One of GCS’s greatest strengths is that all storage classes use the same API and offer millisecond latency for the first byte of data. There is no “glacier” retrieval delay in GCP.
ClassUse CaseDurabilityMin Duration
StandardHot data, websites, mobile apps, streaming.11 ninesNone
NearlineMonthly backups, long-tail media.11 nines30 Days
ColdlineQuarterly backups, disaster recovery.11 nines90 Days
ArchiveYearly regulatory archives, “never delete” data.11 nines365 Days
Pro-Tip: Archive class in GCP is cheaper than almost any other storage in the industry, yet it still provides instant access without a 3-5 hour “thaw” period.
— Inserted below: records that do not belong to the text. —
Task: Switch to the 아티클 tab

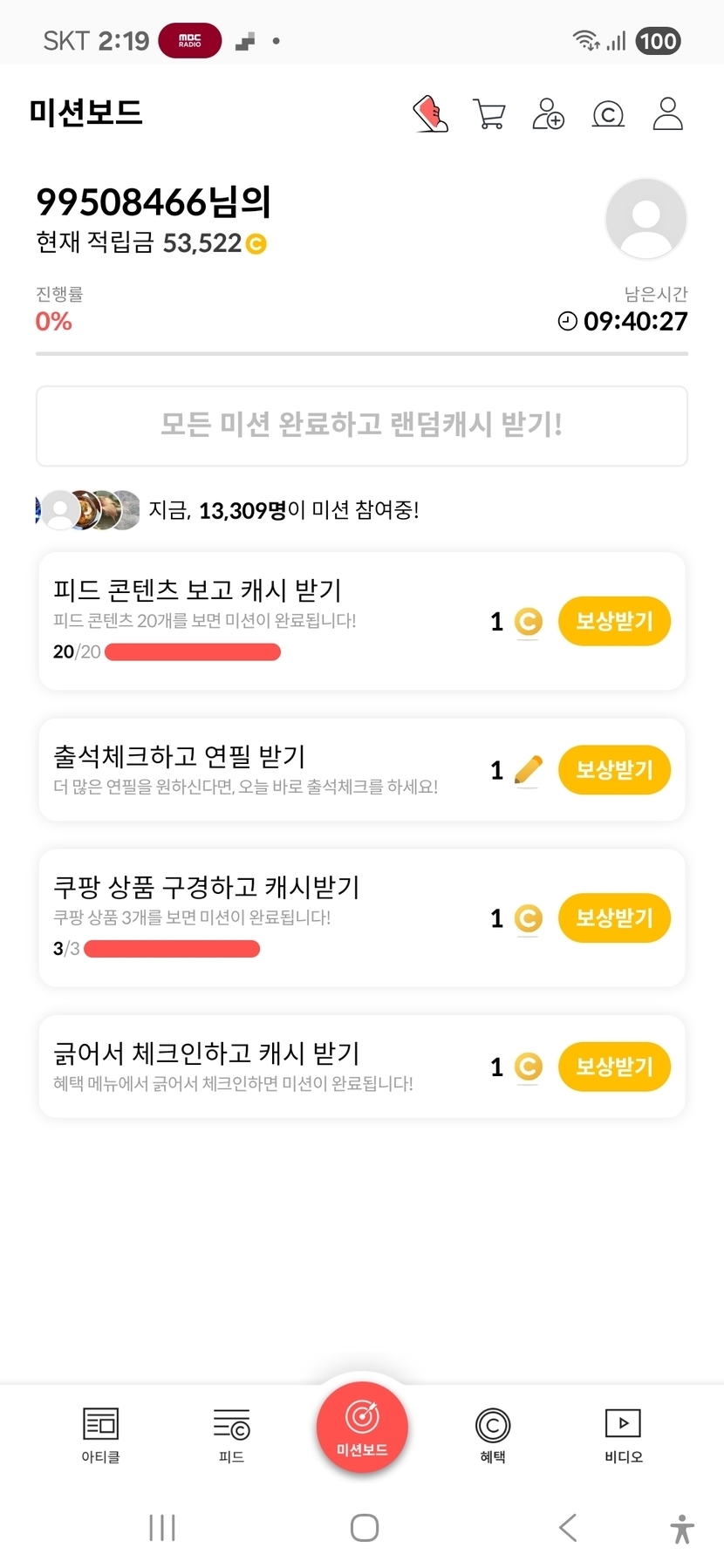Action: point(100,1435)
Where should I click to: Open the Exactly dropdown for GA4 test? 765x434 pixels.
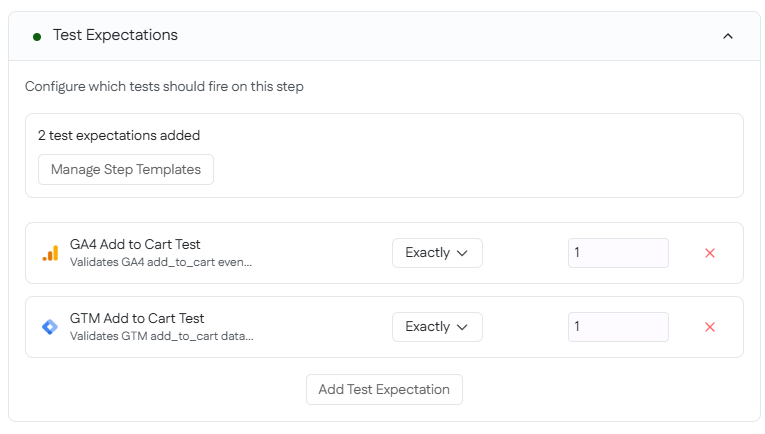[437, 253]
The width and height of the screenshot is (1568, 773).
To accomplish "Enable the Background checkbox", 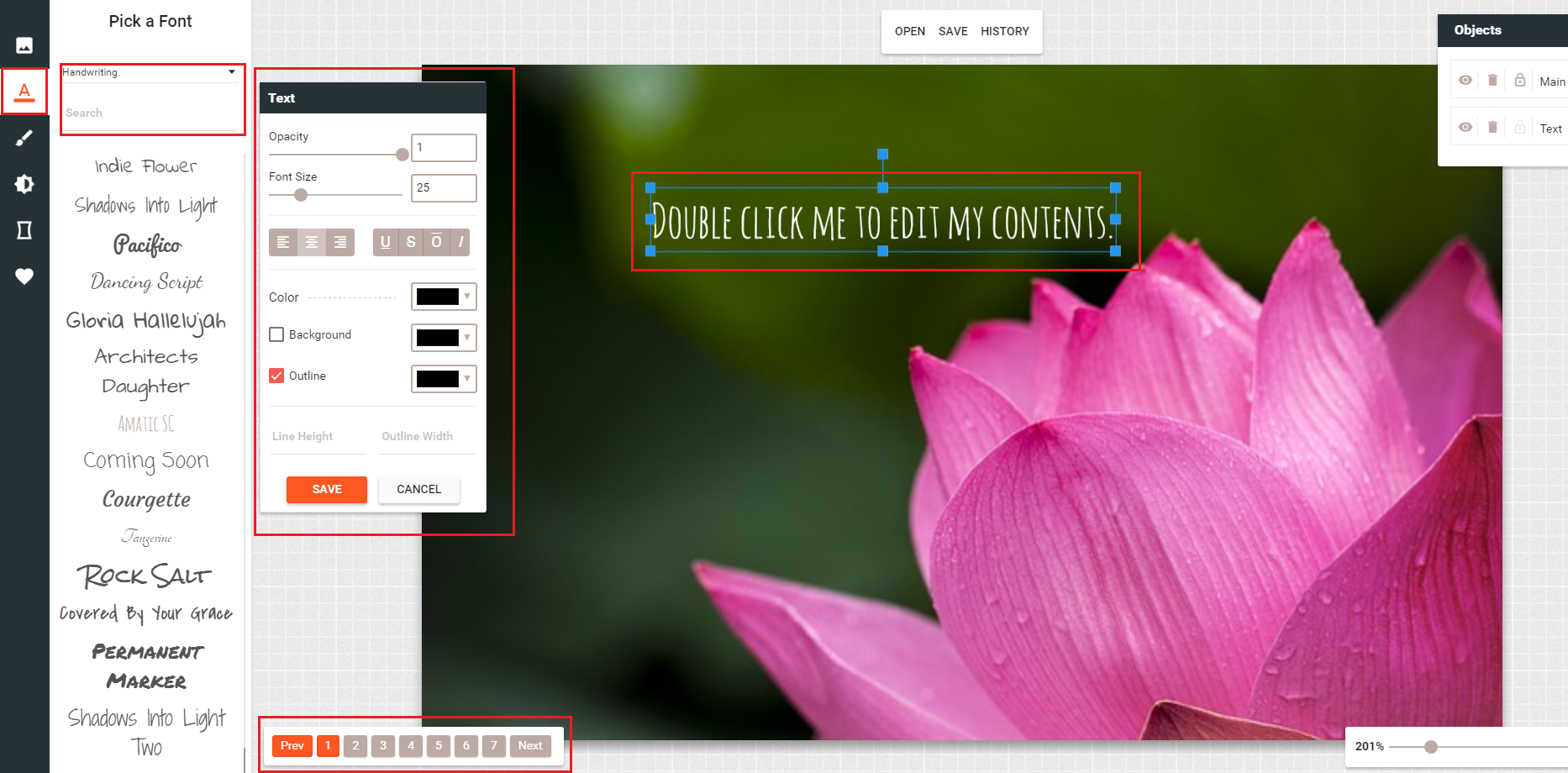I will tap(276, 334).
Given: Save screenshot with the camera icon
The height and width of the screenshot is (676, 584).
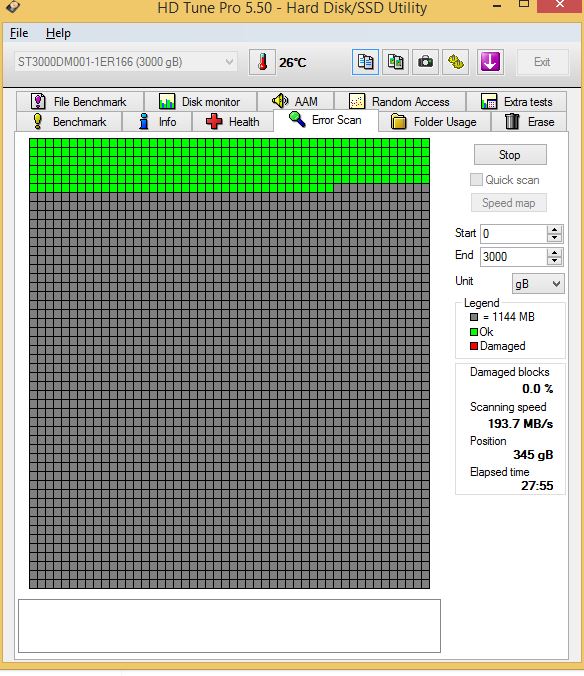Looking at the screenshot, I should 425,63.
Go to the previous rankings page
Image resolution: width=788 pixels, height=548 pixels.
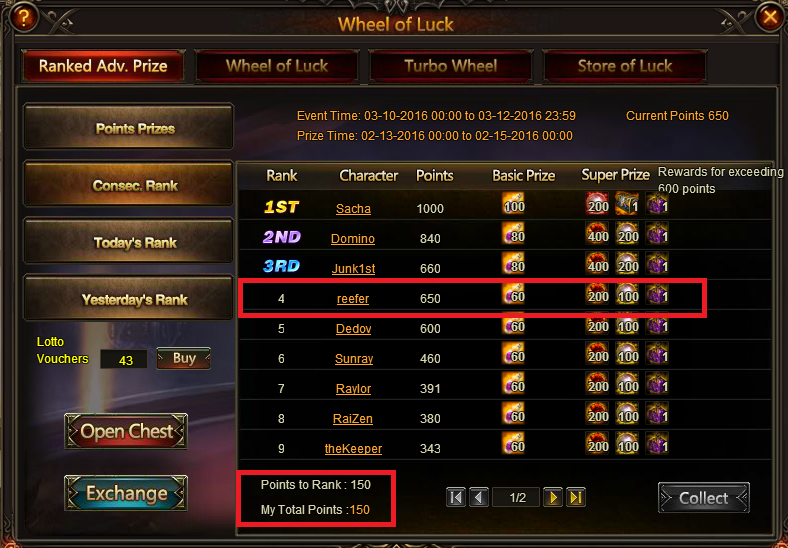click(x=479, y=498)
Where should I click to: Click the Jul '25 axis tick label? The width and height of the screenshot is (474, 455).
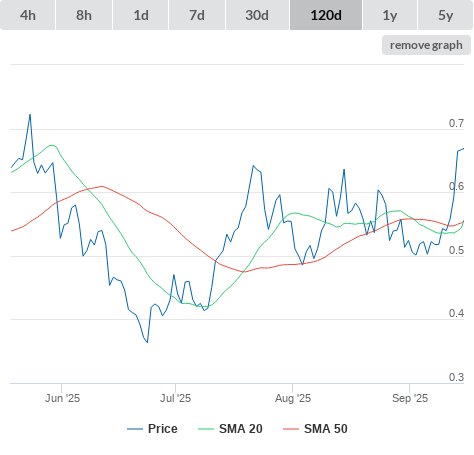point(175,398)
3. Location Types and Availability

Where you put your data affects both cost and availability.
  • Regional: Data is stored in a single region (e.g., us-central1). Lowest cost, but vulnerable to a full region outage.
  • Dual-Region: Data is replicated across two specific regions (e.g., us-east1 and us-west1).
    • Turbo Replication: An optional feature that guarantees 100% of data is replicated within 15 minutes (99.9% RPO).

    Monitoring Turbo Replication

    For mission-critical global apps, you should monitor the replication health.
    • Metric: storage.googleapis.com/replication/replication_delay
    • Alerting: Set an alert in Cloud Monitoring if the delay exceeds 10 minutes. This gives you a 5-minute buffer before the SLA is breached.
  • Multi-Region: Data is spread across a large geographic area (e.g., “US”, “EU”). Highest availability and best performance for global users.

4. Security Architecture

Accessing data in GCS is managed through several layers of security.
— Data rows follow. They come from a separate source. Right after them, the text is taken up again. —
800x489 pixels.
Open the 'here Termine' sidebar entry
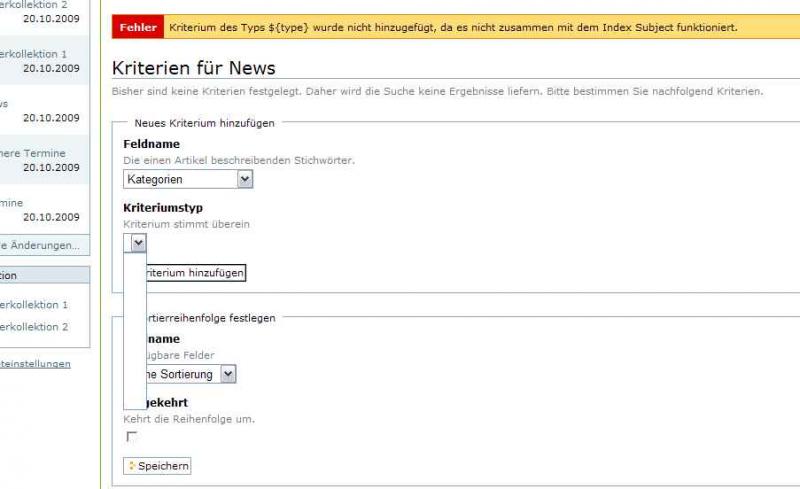pos(40,160)
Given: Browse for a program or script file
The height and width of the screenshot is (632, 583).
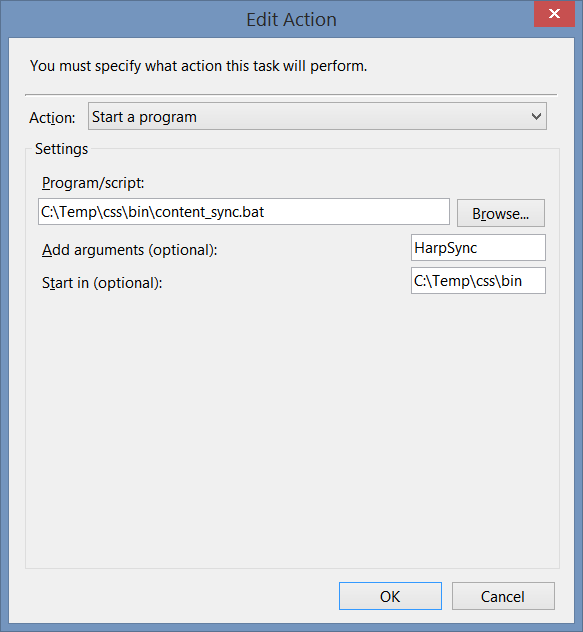Looking at the screenshot, I should [x=501, y=213].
Uniform vs. Fine-Grained Access

  • Uniform (Recommended): Uses IAM roles at the bucket level. It simplifies auditing and prevents “hidden” public files.
  • Fine-Grained: Uses ACLs (Access Control Lists) on individual objects. Use this only if you need different permissions for every file in a bucket.

Encryption

  • Default: Everything is encrypted at rest using Google-managed keys.
  • CMEK (Customer-Managed Encryption Keys): You manage the keys in Cloud KMS.
  • CSEK (Customer-Supplied Encryption Keys): You provide the raw key for every request. Google never stores the key on disk.

Signed URLs and Cookies

Provide time-limited access (e.g., 15 minutes) to an object for a user who does not have a Google account. Perfect for profile pictures or temporary download links.
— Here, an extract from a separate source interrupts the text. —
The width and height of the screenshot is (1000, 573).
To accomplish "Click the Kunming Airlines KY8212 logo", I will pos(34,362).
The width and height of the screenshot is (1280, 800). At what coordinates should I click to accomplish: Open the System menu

5. Lifecycle Management and Versioning

5.1 Lifecycle Mechanics: The Principal’s View

Lifecycle rules are a background orchestration service. Understanding their “asynchronous” nature is key for SREs.
  • The 24-Hour Cycle: GCS evaluates lifecycle rules approximately once every 24 hours. If you upload a file that should be deleted after 1 day, it might take up to 48 hours for it to actually disappear.
  • Propagation Delay: After a rule is applied, it can take up to 24 hours for the changes to take effect across the global fleet.
  • Action Precedence: If multiple rules match an object, GCS follows a specific precedence (e.g., SetStorageClass happens before Delete).
  • Billing: You are charged for the storage class the object is currently in until the lifecycle action is fully finalized by the background worker.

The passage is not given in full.